DD: What is it about the myth of Osiris that captured your imagination?
Dustin Yellin: Preservation of life. The idea of the parts versus the whole. The fragmented disparate parts of existence. The idea that all of this is too much to comprehend, there is no way to assimilate the information in our systems. Keys... small portholes into new dimensions, mortality, love. I see memory as a compendium of different things - moments also, and physical. Memories occupy physical matter in the brain and the body in my Osiris piece integrates all these bits and moments into one figure.
DD: What is the significance of the oil emerging from the figure’s mouth in Ositis On The table? Is this a political statement?
Dustin Yellin: It could be black sea-men emerging from an underground city, or black water or oil, or the action of forced extraction or cycles or anything that is changing in front of you while you're watching it. Some significance has to go to the white water and the black water. It's not about contamination and cleanliness, but more about chi, yin, yang, the unexpected electricity communicated to us at the blood circulation level of various living beings. We humans are skin containers for liquid. The figure lies down and the glass becomes a sort of liquid pool.

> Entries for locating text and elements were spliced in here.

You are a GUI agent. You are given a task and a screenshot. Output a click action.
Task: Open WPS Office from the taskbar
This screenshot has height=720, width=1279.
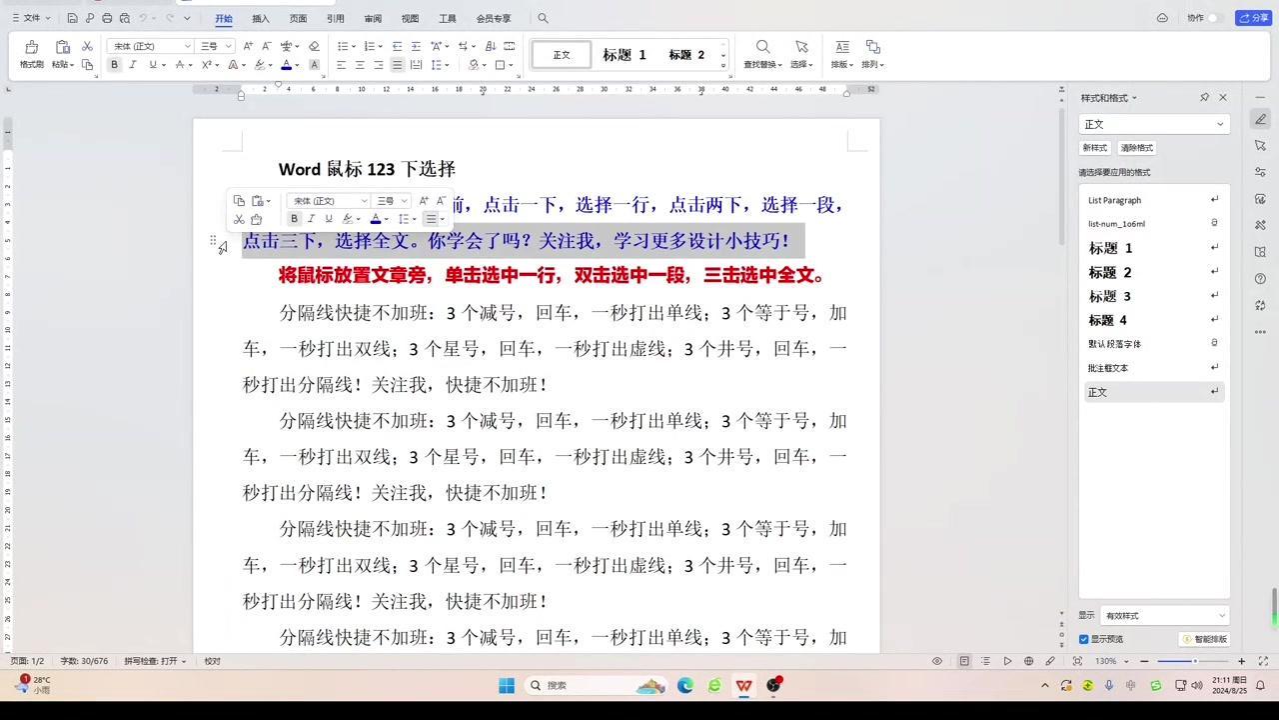[744, 685]
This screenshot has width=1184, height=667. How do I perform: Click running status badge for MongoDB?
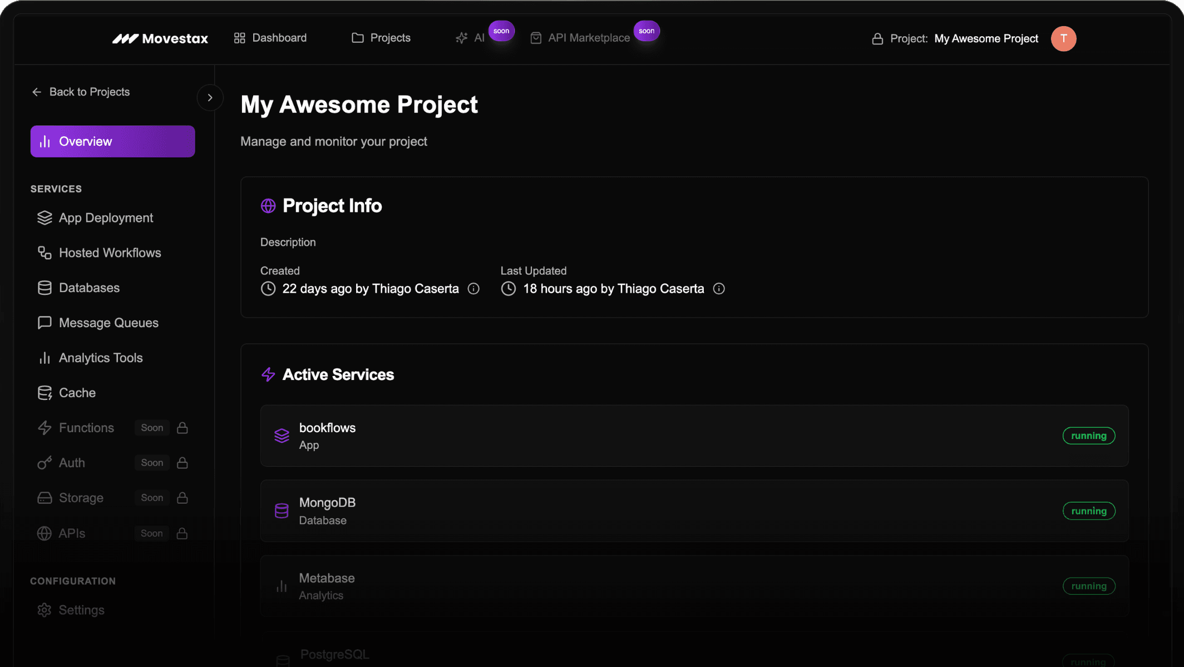(1088, 511)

DD: Your work fuses sculpture, drawings and photography, why did you combine these things?
Dustin Yellin: Accidentally over a period of many years. Time is the only thing I feel is alluding me. I am a firm believer in timelessness. i don't think death is an end, it's a contradiction, all of it. Taking photos, or making marks on a canvas, or making a three dimensional form, it's all the same. Music, all of it. Man you can't confine this shit and define it. That's the thing with art. It has a life of its own, we just open the doors.

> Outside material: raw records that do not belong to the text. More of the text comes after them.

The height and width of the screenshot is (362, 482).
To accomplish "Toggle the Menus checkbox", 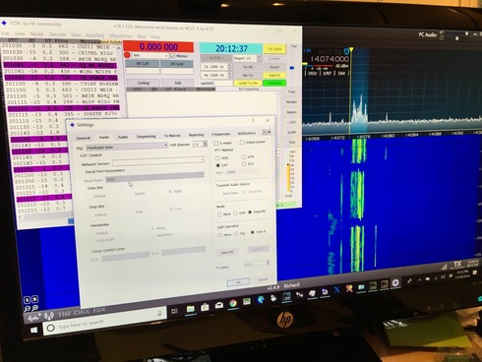I will coord(172,56).
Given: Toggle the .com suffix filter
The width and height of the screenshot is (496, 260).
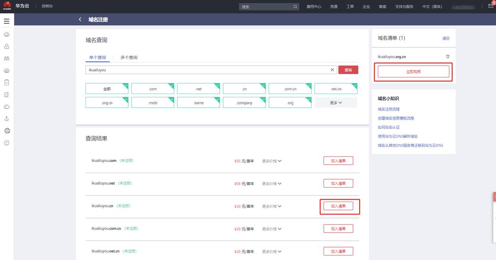Looking at the screenshot, I should 153,89.
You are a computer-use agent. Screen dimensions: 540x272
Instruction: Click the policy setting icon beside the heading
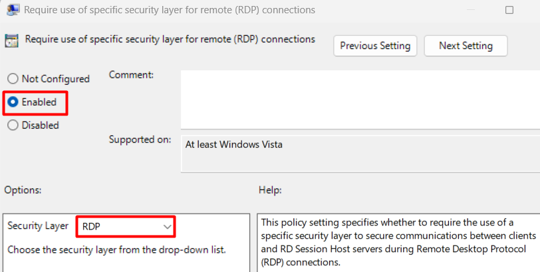pos(11,41)
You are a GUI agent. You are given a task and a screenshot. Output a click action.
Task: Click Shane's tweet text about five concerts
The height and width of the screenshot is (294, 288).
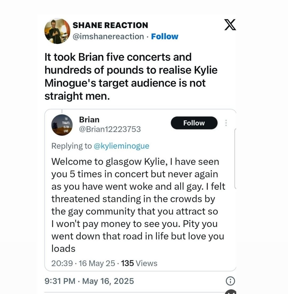click(131, 77)
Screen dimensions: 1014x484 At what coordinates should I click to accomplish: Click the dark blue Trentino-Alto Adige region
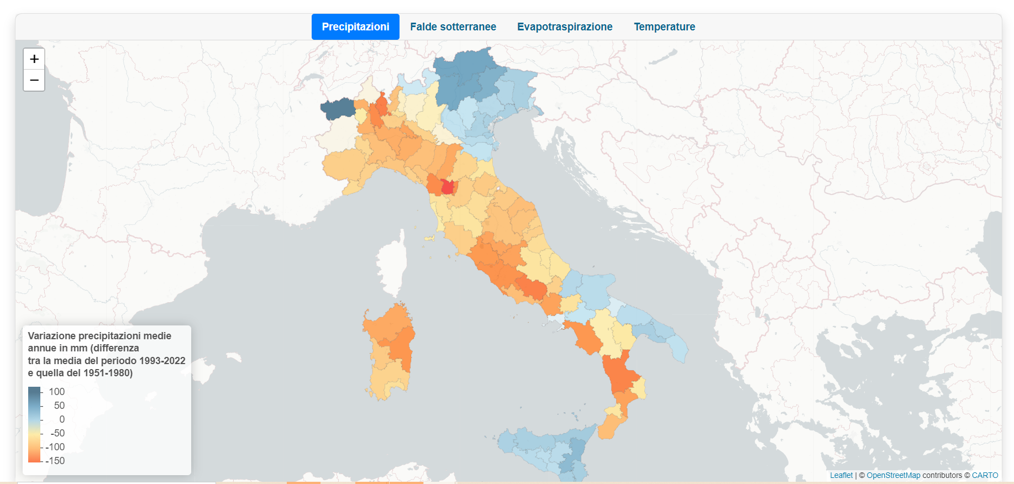point(467,77)
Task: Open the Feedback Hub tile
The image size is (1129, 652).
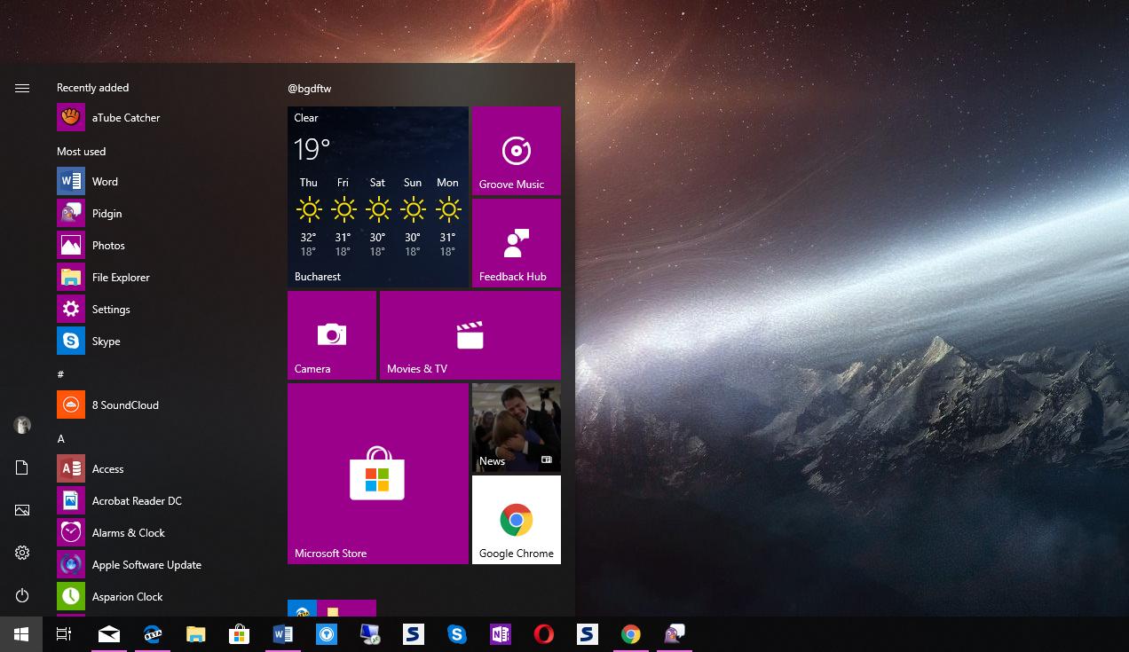Action: coord(516,243)
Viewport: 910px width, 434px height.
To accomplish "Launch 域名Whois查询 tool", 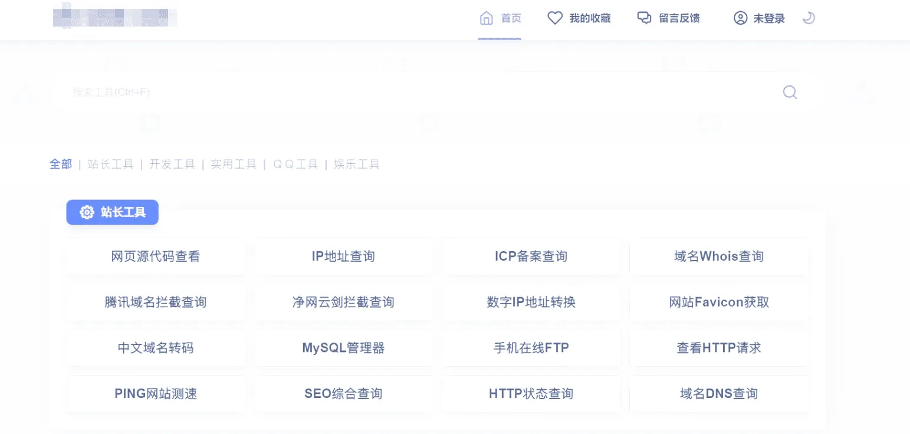I will coord(718,257).
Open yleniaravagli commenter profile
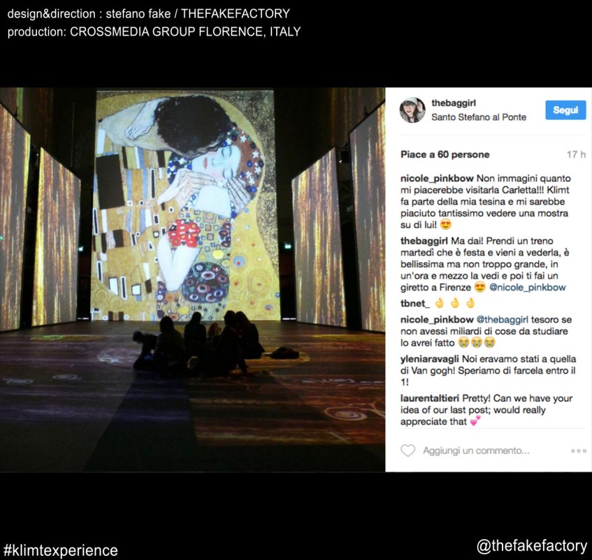 click(430, 359)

I first used resin to attach bits of news paper and other images to canvas. Through building that up I discovered I could make entire works out of ink and resin, but not so readily out of bits of images and resin because the resin itself was more wavy and organic. Glass allowed the optical clarity to re-incorporate photography into the work in a progressive way. Glass has always both allowed and in some way necessitated photography. The lens predates a way to stick the image to a surface by a thousand years.
DD: Is Til Human Voices Wake Us pessimistic or optimistic?
Dustin Yellin: Both. The rest of the quote in the title is "Til human voices wake us and we drown" so thats the sculpture. The sculpture is "and we drown," we are we as a collective of individuals and we as a singular society. Whether or not there is hope in TIl Human Voices Wake Us, is entirely up to the viewer.
DD: The theme of nostalgia seems to run through the exhibition as a whole. Is this an accurate interpretation?
Dustin Yellin: Memory yes, preservation yes, nostalgia no. I actually think that nostalgia doesn't just connote a false version of memory but a subjective version that has to do with the nature of personal memory. The type of memory I want to reflect has to do with a collective, or literary thing. I want the work to be a whole book all at once, an entire canto suspended in pages of glass. Even when the sculpture literally represents my body, I want no trace of nostalgia, no sentimentality - it was me at the moment, even though I shaved my beard I never planned its obsolescence!